TO BE DONE:
Reproduce every line of the data below verbatim, without changing, adding, or dropping a single character.

----

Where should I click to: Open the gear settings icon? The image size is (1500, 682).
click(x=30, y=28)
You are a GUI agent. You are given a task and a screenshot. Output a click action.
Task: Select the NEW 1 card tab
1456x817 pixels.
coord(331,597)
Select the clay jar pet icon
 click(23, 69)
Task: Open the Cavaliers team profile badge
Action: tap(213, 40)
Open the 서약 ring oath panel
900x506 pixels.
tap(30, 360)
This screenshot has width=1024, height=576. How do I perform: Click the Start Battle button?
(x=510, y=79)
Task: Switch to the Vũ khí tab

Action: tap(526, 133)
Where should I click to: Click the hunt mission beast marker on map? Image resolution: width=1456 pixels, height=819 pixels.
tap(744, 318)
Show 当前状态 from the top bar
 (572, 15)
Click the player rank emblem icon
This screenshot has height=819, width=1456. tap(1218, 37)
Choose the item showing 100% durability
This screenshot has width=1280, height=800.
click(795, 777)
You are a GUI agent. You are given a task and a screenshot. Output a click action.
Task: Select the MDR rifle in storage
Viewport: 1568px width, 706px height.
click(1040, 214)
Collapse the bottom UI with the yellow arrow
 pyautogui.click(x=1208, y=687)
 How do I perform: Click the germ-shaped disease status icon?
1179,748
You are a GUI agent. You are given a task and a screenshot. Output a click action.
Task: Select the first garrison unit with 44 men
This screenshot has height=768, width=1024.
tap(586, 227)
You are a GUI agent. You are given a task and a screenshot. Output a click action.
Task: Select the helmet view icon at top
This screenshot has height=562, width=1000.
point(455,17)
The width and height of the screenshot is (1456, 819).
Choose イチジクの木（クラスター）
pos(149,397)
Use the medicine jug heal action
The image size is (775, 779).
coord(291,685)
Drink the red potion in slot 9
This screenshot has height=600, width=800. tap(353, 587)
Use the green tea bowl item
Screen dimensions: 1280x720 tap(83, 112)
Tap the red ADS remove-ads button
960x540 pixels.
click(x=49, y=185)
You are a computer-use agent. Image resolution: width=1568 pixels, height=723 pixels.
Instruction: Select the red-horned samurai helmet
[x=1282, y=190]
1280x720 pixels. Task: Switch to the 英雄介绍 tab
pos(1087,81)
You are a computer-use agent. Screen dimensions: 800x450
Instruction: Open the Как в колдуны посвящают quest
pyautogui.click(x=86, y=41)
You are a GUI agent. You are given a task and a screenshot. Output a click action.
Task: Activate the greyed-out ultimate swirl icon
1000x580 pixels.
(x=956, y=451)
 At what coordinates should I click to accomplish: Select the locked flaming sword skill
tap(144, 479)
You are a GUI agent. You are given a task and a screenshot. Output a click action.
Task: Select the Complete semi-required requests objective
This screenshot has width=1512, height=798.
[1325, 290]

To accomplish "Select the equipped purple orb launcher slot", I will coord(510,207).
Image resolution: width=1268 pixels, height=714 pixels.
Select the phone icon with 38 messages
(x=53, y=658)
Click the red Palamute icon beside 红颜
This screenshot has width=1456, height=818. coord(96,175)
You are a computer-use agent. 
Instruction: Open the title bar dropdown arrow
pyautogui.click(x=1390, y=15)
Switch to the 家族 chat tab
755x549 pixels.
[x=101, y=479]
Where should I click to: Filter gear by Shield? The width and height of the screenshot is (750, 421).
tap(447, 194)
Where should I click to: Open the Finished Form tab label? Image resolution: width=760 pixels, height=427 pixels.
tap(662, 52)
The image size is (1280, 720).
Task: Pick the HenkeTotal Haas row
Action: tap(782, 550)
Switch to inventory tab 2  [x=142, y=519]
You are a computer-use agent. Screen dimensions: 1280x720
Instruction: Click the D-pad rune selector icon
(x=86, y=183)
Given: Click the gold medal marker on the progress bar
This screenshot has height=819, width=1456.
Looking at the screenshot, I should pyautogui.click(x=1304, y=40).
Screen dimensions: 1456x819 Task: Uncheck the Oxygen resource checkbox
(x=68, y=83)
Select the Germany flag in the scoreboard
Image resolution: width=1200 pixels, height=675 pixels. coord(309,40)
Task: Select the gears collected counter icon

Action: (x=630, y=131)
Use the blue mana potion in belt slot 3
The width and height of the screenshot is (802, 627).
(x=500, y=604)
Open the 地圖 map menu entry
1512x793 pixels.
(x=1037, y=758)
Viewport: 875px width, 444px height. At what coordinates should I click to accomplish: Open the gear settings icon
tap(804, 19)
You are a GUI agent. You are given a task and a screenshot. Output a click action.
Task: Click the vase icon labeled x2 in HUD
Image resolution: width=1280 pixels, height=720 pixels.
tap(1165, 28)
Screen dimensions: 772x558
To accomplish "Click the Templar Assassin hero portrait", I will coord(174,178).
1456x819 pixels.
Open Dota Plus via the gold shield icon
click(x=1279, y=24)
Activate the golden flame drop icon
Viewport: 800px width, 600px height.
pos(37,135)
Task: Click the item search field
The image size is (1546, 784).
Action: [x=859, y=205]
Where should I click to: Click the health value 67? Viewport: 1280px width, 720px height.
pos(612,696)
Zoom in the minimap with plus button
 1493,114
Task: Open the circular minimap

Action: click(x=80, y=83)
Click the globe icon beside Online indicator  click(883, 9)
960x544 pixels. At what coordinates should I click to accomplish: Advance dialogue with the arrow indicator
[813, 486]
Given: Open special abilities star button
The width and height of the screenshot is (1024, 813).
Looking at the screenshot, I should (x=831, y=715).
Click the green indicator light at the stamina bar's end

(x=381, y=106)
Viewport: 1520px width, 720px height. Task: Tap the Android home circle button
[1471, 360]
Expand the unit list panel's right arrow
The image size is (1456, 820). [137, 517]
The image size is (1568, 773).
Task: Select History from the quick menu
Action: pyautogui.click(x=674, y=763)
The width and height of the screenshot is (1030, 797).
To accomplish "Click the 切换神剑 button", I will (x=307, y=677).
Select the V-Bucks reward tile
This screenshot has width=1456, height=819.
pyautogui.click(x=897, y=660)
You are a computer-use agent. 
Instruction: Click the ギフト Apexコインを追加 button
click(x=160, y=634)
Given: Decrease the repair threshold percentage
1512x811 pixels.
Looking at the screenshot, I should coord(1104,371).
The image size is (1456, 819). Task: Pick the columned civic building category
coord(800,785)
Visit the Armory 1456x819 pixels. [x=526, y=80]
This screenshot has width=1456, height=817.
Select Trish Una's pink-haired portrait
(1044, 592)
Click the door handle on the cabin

----

SOLUTION FOR THIS TASK:
Where should I click to: Open the gear settings icon? The image size is (1500, 682).
click(x=30, y=28)
You are a GUI agent. You are given a task and a screenshot. Output a click action.
Task: Select the NEW 1 card tab
1456x817 pixels.
coord(331,597)
Select the clay jar pet icon
 click(23, 69)
Task: Open the Cavaliers team profile badge
Action: tap(213, 40)
Open the 서약 ring oath panel
900x506 pixels.
tap(30, 360)
This screenshot has width=1024, height=576. How do I perform: Click the Start Battle button?
(x=510, y=79)
Task: Switch to the Vũ khí tab

Action: tap(526, 133)
Where should I click to: Click the hunt mission beast marker on map? Image resolution: width=1456 pixels, height=819 pixels.
tap(744, 318)
Show 当前状态 from the top bar
 (572, 15)
Click the player rank emblem icon
This screenshot has height=819, width=1456. tap(1218, 37)
Choose the item showing 100% durability
This screenshot has width=1280, height=800.
click(795, 777)
You are a GUI agent. You are given a task and a screenshot. Output a click action.
Task: Select the MDR rifle in storage
Viewport: 1568px width, 706px height.
click(1040, 214)
Collapse the bottom UI with the yellow arrow
 pyautogui.click(x=1208, y=687)
 How do I perform: Click the germ-shaped disease status icon?
1179,748
You are a GUI agent. You are given a task and a screenshot. Output a click action.
Task: Select the first garrison unit with 44 men
This screenshot has height=768, width=1024.
tap(586, 227)
You are a GUI agent. You are given a task and a screenshot. Output a click action.
Task: Select the helmet view icon at top
This screenshot has height=562, width=1000.
point(455,17)
The width and height of the screenshot is (1456, 819).
Choose イチジクの木（クラスター）
pos(149,397)
Use the medicine jug heal action
The image size is (775, 779).
coord(291,685)
Drink the red potion in slot 9
This screenshot has height=600, width=800. tap(353, 587)
Use the green tea bowl item
Screen dimensions: 1280x720 tap(83, 112)
Tap the red ADS remove-ads button
960x540 pixels.
click(x=49, y=185)
You are a computer-use agent. Image resolution: width=1568 pixels, height=723 pixels.
Instruction: Select the red-horned samurai helmet
[x=1282, y=190]
1280x720 pixels. Task: Switch to the 英雄介绍 tab
pos(1087,81)
You are a computer-use agent. Screen dimensions: 800x450
Instruction: Open the Как в колдуны посвящают quest
pyautogui.click(x=86, y=41)
You are a GUI agent. You are given a task and a screenshot. Output a click action.
Task: Activate the greyed-out ultimate swirl icon
1000x580 pixels.
(x=956, y=451)
 At what coordinates should I click to accomplish: Select the locked flaming sword skill
tap(144, 479)
You are a GUI agent. You are given a task and a screenshot. Output a click action.
Task: Select the Complete semi-required requests objective
This screenshot has width=1512, height=798.
[1325, 290]

To accomplish "Select the equipped purple orb launcher slot", I will coord(510,207).
Image resolution: width=1268 pixels, height=714 pixels.
Select the phone icon with 38 messages
(x=53, y=658)
Click the red Palamute icon beside 红颜
This screenshot has width=1456, height=818. coord(96,175)
You are a computer-use agent. 
Instruction: Open the title bar dropdown arrow
pyautogui.click(x=1390, y=15)
Switch to the 家族 chat tab
755x549 pixels.
[x=101, y=479]
Where should I click to: Filter gear by Shield? The width and height of the screenshot is (750, 421).
tap(447, 194)
Where should I click to: Open the Finished Form tab label? Image resolution: width=760 pixels, height=427 pixels.
tap(662, 52)
The image size is (1280, 720).
Task: Pick the HenkeTotal Haas row
Action: tap(782, 550)
Switch to inventory tab 2  [x=142, y=519]
You are a computer-use agent. Screen dimensions: 1280x720
Instruction: Click the D-pad rune selector icon
(x=86, y=183)
Given: Click the gold medal marker on the progress bar
This screenshot has height=819, width=1456.
Looking at the screenshot, I should pyautogui.click(x=1304, y=40).
Screen dimensions: 1456x819 Task: Uncheck the Oxygen resource checkbox
(x=68, y=83)
Select the Germany flag in the scoreboard
Image resolution: width=1200 pixels, height=675 pixels. coord(309,40)
Task: Select the gears collected counter icon

Action: (x=630, y=131)
Use the blue mana potion in belt slot 3
The width and height of the screenshot is (802, 627).
(x=500, y=604)
Open the 地圖 map menu entry
1512x793 pixels.
(x=1037, y=758)
Viewport: 875px width, 444px height. At what coordinates should I click to accomplish: Open the gear settings icon
tap(804, 19)
You are a GUI agent. You are given a task and a screenshot. Output a click action.
Task: Click the vase icon labeled x2 in HUD
Image resolution: width=1280 pixels, height=720 pixels.
tap(1165, 28)
Screen dimensions: 772x558
To accomplish "Click the Templar Assassin hero portrait", I will coord(174,178).
1456x819 pixels.
Open Dota Plus via the gold shield icon
click(x=1279, y=24)
Activate the golden flame drop icon
Viewport: 800px width, 600px height.
pos(37,135)
Task: Click the item search field
The image size is (1546, 784).
Action: [x=859, y=205]
Where should I click to: Click the health value 67? Viewport: 1280px width, 720px height.
pos(612,696)
Zoom in the minimap with plus button
 1493,114
Task: Open the circular minimap

Action: click(x=80, y=83)
Click the globe icon beside Online indicator  click(883, 9)
960x544 pixels. At what coordinates should I click to accomplish: Advance dialogue with the arrow indicator
[813, 486]
Given: Open special abilities star button
The width and height of the screenshot is (1024, 813).
Looking at the screenshot, I should (x=831, y=715).
Click the green indicator light at the stamina bar's end

(x=381, y=106)
Viewport: 1520px width, 720px height. Task: Tap the Android home circle button
[1471, 360]
Expand the unit list panel's right arrow
The image size is (1456, 820). [137, 517]
The image size is (1568, 773).
Task: Select History from the quick menu
Action: pyautogui.click(x=674, y=763)
The width and height of the screenshot is (1030, 797).
To accomplish "Click the 切换神剑 button", I will (x=307, y=677).
Select the V-Bucks reward tile
This screenshot has width=1456, height=819.
pyautogui.click(x=897, y=660)
You are a computer-use agent. 
Instruction: Click the ギフト Apexコインを追加 button
click(x=160, y=634)
Given: Decrease the repair threshold percentage
1512x811 pixels.
Looking at the screenshot, I should coord(1104,371).
The image size is (1456, 819). Task: Pick the columned civic building category
coord(800,785)
Visit the Armory 1456x819 pixels. [x=526, y=80]
This screenshot has width=1456, height=817.
Select Trish Una's pink-haired portrait
(1044, 592)
Click the door handle on the cabin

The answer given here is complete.